Rushdie 'most interested' in treatment of digital material


Deepika Bahri and Salman Rushdie

Distinguished Writer in Residence Salman Rushdie and Director of Asian Studies Deepika Bahri, curator of “A World Mapped by Stories: The Salman Rushdie Archive,” answer questions from reporters about the opening of the novelist’s archives at Emory.

Is this exhibit what you were envisioning when you decided to put your papers here at Emory?

Salman Rushdie: It’s much better than what I was envisioning…I’m very flattered to have this scale of exhibit and by the enormous care that’s been taken, both with the papers in general and Deepika’s amazing work here with the show.

If you could talk a little bit more about the negotiation of what you were willing to share?

Rushdie: The biggest issue for me in the whole discussions with Emory had to do with privacy and what would be the boundaries of that privacy. One of the things I was very concerned about is that it’s not only my privacy that’s at stake, but that of many other people. Obviously my family, but also friends and colleagues who would have written to me in the belief that they were writing a private communication.

I must say, actually, folks here have been very sensitive in responding. … In general, my view was that if it’s about my work, I don’t mind. Anything that’s to do with how I got to write the books that I’ve written, whatever steps there were along the way, I’ve got no problem with people studying that. That’s what you want a university to be for.

The question is, where is that boundary? …It was a very long and careful conversation that we had.

Deepika Bahri: I did want to add that some of the material is on view for the exhibit only. We had to go one by one and make sure that it met with Salman’s criteria. It’s a very generous archive in every sense of the word. It shares not only the author’s views on the world, in fiction and in nonfiction, but a lot of those things that make us human, and that’s where things can get messy (laughter) …. There’s lots there to dig into.

How comfortable do you feel with a digital archive as a writer who grew up with books and who loves books?
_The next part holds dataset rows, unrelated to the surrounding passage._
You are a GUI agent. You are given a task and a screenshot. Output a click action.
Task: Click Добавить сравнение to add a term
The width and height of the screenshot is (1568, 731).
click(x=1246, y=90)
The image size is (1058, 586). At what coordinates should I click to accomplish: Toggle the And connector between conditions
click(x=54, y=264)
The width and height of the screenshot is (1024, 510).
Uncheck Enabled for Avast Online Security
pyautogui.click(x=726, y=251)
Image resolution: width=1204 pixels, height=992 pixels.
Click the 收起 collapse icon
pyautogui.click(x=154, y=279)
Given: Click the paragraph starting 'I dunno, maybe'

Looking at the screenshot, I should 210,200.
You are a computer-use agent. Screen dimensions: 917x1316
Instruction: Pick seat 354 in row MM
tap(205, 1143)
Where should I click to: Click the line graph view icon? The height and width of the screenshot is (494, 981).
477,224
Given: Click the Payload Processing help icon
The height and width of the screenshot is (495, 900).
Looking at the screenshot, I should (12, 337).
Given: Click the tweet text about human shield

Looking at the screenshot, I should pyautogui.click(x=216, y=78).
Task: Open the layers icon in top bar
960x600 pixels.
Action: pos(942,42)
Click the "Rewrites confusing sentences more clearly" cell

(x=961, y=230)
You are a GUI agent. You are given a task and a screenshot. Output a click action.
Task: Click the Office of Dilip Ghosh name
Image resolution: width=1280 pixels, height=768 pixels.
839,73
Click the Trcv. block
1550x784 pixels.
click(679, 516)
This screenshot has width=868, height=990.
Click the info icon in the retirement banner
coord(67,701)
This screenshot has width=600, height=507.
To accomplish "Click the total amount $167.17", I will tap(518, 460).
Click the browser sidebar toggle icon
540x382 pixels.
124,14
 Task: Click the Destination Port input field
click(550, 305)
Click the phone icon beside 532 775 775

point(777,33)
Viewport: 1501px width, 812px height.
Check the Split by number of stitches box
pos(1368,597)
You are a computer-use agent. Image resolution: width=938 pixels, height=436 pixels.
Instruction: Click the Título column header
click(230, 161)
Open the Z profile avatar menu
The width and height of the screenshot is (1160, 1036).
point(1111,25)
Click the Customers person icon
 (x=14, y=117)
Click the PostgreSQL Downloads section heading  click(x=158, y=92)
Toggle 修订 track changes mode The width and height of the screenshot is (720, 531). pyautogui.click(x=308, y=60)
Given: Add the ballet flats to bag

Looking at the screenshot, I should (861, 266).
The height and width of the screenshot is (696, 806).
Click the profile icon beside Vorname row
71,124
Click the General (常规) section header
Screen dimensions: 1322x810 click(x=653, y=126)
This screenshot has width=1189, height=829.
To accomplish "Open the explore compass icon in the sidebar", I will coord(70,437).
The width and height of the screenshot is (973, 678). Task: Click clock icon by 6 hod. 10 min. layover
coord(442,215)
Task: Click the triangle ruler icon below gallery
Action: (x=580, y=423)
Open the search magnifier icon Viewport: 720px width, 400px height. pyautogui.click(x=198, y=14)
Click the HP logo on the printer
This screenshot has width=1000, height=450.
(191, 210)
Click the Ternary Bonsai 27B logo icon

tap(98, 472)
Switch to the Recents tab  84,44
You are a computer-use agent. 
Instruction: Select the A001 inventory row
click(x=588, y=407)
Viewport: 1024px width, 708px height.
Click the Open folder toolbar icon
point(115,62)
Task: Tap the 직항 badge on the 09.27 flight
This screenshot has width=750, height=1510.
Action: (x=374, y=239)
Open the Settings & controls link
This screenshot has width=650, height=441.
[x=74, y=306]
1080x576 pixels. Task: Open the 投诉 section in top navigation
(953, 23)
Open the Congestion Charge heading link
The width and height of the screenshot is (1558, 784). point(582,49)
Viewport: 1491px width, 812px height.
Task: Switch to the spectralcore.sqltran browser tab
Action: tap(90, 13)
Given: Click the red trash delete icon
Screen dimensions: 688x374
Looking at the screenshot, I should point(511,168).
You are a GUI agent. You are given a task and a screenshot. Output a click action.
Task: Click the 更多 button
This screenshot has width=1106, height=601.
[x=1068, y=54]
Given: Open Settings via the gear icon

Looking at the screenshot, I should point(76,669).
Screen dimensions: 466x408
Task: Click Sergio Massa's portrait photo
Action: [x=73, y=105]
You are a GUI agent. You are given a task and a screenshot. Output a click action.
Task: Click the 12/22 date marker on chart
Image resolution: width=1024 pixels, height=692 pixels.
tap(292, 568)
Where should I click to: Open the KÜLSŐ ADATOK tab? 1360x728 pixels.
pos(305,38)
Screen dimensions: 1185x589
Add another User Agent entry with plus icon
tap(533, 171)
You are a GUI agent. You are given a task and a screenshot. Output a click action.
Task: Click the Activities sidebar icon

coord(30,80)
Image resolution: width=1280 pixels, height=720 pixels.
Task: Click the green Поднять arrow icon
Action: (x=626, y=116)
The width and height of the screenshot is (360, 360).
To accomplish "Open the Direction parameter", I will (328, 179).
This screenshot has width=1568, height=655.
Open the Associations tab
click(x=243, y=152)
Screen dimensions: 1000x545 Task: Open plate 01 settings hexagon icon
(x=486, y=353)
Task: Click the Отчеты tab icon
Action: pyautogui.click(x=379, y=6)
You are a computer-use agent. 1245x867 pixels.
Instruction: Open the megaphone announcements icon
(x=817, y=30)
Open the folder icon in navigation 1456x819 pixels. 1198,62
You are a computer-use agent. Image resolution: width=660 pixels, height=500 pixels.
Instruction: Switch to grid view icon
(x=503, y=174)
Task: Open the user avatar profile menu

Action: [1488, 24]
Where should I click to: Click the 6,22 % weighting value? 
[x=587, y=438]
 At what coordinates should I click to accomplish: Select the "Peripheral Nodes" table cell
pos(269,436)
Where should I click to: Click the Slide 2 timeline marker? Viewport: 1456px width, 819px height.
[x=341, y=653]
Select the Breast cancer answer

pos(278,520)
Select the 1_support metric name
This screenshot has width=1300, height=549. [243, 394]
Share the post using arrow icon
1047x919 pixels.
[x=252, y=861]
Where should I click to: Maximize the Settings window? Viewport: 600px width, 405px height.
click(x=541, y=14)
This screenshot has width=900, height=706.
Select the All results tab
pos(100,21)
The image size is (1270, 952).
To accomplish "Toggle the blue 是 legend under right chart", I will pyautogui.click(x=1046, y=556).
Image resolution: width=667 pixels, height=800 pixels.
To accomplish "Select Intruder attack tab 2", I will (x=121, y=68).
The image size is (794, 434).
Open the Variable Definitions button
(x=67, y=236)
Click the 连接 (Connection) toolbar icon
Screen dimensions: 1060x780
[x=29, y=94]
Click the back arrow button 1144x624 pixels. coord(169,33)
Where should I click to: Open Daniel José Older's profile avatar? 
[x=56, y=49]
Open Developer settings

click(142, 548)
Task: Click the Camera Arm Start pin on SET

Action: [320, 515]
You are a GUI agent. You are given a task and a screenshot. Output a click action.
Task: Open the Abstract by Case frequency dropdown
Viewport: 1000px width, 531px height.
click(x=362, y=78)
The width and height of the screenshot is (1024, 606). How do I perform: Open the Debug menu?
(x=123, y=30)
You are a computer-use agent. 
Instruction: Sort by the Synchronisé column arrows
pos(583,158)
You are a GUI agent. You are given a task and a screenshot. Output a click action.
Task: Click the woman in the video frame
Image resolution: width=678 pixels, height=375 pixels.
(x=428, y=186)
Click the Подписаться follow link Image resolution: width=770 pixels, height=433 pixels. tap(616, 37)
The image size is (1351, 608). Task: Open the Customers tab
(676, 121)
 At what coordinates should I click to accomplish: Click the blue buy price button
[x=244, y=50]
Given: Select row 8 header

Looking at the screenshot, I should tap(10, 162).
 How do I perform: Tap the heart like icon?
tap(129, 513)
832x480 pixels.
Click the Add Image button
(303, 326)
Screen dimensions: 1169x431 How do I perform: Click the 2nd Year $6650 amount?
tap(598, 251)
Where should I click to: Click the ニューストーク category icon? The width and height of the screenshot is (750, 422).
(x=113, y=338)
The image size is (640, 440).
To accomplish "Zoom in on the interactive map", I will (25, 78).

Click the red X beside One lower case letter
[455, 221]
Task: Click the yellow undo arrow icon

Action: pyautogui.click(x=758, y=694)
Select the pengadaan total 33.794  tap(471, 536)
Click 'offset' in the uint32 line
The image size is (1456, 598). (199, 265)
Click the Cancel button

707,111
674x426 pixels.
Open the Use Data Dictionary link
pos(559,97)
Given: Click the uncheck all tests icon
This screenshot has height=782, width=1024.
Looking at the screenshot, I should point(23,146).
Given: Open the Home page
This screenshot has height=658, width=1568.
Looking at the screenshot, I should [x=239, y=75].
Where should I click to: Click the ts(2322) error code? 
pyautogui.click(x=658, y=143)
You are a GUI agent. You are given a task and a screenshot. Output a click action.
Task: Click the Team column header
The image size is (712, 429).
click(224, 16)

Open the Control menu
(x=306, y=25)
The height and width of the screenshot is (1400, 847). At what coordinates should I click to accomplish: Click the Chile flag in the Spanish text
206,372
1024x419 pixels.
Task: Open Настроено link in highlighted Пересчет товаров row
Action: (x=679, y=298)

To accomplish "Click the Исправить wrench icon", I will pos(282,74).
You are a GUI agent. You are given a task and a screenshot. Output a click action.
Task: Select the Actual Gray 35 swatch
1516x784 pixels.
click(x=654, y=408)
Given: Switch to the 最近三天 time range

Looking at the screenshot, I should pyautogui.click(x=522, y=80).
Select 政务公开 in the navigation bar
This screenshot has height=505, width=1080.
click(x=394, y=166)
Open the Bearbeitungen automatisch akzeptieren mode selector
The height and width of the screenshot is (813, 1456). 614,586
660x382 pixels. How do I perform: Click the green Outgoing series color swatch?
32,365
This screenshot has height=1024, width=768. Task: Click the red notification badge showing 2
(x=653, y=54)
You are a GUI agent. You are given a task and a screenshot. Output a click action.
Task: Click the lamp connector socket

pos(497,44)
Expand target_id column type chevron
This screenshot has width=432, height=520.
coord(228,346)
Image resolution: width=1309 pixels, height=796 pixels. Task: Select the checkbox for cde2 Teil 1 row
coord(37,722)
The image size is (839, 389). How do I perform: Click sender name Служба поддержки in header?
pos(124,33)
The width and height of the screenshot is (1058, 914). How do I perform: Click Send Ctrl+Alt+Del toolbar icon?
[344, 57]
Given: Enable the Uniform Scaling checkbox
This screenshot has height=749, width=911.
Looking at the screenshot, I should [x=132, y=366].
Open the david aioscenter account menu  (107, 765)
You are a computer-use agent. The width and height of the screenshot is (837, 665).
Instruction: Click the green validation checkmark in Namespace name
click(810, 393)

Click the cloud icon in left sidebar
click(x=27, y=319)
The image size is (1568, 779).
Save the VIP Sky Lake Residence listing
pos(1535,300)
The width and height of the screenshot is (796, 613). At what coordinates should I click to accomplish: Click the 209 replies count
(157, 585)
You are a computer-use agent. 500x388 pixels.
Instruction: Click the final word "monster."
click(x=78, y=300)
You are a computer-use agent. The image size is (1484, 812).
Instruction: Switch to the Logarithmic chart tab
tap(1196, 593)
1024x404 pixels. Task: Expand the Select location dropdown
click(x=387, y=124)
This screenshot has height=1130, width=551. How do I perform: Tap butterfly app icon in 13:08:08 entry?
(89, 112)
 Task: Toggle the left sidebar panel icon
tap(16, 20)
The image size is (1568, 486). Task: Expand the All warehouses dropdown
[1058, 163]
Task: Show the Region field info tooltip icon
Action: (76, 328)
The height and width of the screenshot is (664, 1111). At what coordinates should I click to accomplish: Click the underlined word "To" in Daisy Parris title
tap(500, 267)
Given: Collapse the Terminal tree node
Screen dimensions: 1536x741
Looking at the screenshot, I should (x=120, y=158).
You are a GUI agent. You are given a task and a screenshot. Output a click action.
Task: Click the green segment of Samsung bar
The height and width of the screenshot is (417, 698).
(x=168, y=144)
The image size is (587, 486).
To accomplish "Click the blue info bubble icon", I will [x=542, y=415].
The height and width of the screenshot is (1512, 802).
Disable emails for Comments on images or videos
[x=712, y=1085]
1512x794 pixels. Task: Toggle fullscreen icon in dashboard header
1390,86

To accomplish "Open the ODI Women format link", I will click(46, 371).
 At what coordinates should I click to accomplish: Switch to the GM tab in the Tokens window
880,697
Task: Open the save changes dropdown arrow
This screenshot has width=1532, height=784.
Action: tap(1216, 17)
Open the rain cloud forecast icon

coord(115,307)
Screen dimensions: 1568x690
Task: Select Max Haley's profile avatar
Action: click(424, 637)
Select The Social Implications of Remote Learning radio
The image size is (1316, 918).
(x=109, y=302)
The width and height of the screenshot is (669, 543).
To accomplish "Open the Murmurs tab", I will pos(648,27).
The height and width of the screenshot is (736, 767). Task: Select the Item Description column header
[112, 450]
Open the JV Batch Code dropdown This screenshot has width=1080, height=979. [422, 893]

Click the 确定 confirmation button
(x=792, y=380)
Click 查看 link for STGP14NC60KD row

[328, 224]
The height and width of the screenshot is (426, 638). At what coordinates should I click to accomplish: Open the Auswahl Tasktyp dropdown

Rushdie: I was relatively late in using computers. The first book I wrote on a computer was “The Moor’s Last Sigh.” People would say, computers make you lazier as a writer, you write too much, it’s sloppier, and so on. I rather rapidly discovered that my experience was the opposite... [and] became a convert.

I think this is maybe the first one of what will then be a great stream of such archives, because clearly from now on there’s going to be an enormous amount of digital material. I have these old broken-down computers that people had to fish information out of, and then the privacy issue becomes even more extreme. How do you provide a way of looking at this material? There’s been an amazing piece of techno-wizardry behind just making this available. It’s been fascinating to see that happen.

In many ways, of everything to do with the archive, I’m most interested in that: the way in which the digital material is being treated.

A lot of the information about your time in hiding in the fatwa is being kept private. Do you have any plans to use that for an autobiography or a book about that time in your life?

Rushdie: Yes, but don’t ask me when. It’s my story and at some point it does need to get told.

My instinct is that the point’s getting closer, and one of the reasons for that is the work that’s been done here. I think when this stuff was just in cardboard boxes and dead computers it would have been very hard to go back and revisit it, but now that it’s all organized, it makes it much easier to contemplate.

How has your time been here teaching and lecturing?

Rushdie: It’s the first time I’ve ever done this kind of organized teaching. I’ve quite often been to colleges to lecture or take part in a seminar, but to be here for a period of weeks and to be with the same students during that time has been enormous pleasurable for the simple reason that the students have been very smart. It’s actually very easy. You sit in a room with intelligent young people talking about books that you all like, and what’s wrong with that?